Bold warning: hidden underwater storms may be rapidly eroding Antarctica’s ice from below, threatening faster sea-level rise than previously expected.
This piece originally appeared in Grist and examines new research suggesting that swirling, energetic water vortices beneath the West Antarctic Ice Sheet’s floating extension, the ice shelf, are driven by cycles of freezing and melting. When seawater freezes, it ejects salt; when it melts, it adds fresh water. These density changes create vertical, turbulent currents that pull relatively warm water up from the depths, potentially accelerating melting from below.
Lead author Mattia Poinelli, glaciologist at the University of California, Irvine, and affiliated with NASA’s Jet Propulsion Laboratory, describes the phenomenon as storm-like. The motions are vigorous and surface-ward, yet they originate beneath the ice shelf, where the once-stable insulating layer of cold water can be disrupted, exposing the ice to warmer currents. This undermines the protective boundary that would normally slow melting.

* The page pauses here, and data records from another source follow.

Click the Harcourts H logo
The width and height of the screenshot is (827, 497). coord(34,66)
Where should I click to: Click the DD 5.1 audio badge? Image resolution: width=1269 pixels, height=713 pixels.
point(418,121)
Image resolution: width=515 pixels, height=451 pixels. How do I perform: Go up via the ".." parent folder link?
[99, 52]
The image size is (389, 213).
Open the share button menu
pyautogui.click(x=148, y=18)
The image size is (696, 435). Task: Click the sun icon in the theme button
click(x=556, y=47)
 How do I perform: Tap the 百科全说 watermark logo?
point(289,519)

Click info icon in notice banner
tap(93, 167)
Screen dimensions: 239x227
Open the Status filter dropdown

Researchers have also observed that instead of a flat, stable underbelly, the shelf can undulate, creating currents that expose more ice to warm water. Advanced autonomous instruments and robots are enabling this previously elusive view into the ice’s underside, offering new insights into how warm water intrudes and melts the ice from below.
Experts emphasize that the broader implications extend beyond the local shelf. The floating ice acts like a cork for the glacier perched on land; if the shelf’s underbelly melts and the shelf breaks up, the grounded ice may accelerate toward the ocean, pushing sea levels higher globally. In addition, the dramatic decline of sea ice around Antarctica reduces a natural buffer that absorbs wave energy and reflects sunlight. Less sea ice means more energy is absorbed by darker, unfrozen water, further warming the region.
As sea ice recedes and the shelf destabilizes, fresh water entering the ocean can fuel more storms that drive additional melting, creating a feedback loop. Poinelli notes that future warming could intensify these processes in other parts of Antarctica.
The new storm mechanism also helps explain recent observations of grounding line retreat, where ice loses contact with bedrock and starts floating. Freshwater outflows beneath the ice sheet can generate turbulence that draws up warm ocean water, hastening melting and destabilizing the entire ice system.
Separately, analyses of 25 years of data have shown grounding lines retreating as fast as 2,300 feet per year. When this retreat occurs, more of the glacier becomes exposed to warm water, accelerating ice loss.
While the current finding is model-based, there are corroborating observations in other regions of Antarctica. Scientists stress the need for more direct measurements to determine how much additional melting these underwater storms might cause and how quickly sea levels could respond.
Milillo emphasizes the urgency: Antarctica can change on timescales of days or weeks, not just decades or centuries. He argues that the underside of the ice shelf deserves the same monitoring attention as atmospheric weather systems, given its potential to reshape the continent’s contribution to sea-level rise.
Key takeaway: hidden underwater storms, driven by the interplay of freezing and melting, could be an important and rapid accelerator of Antarctic ice loss. The degree of impact remains uncertain, but the mechanism is now recognized as a plausible driver behind faster-than-expected ice retreat and ocean-level changes. Would you accompany the discussion with questions about how best to monitor these underwater processes or debate the extent of their influence on global sea-level rise?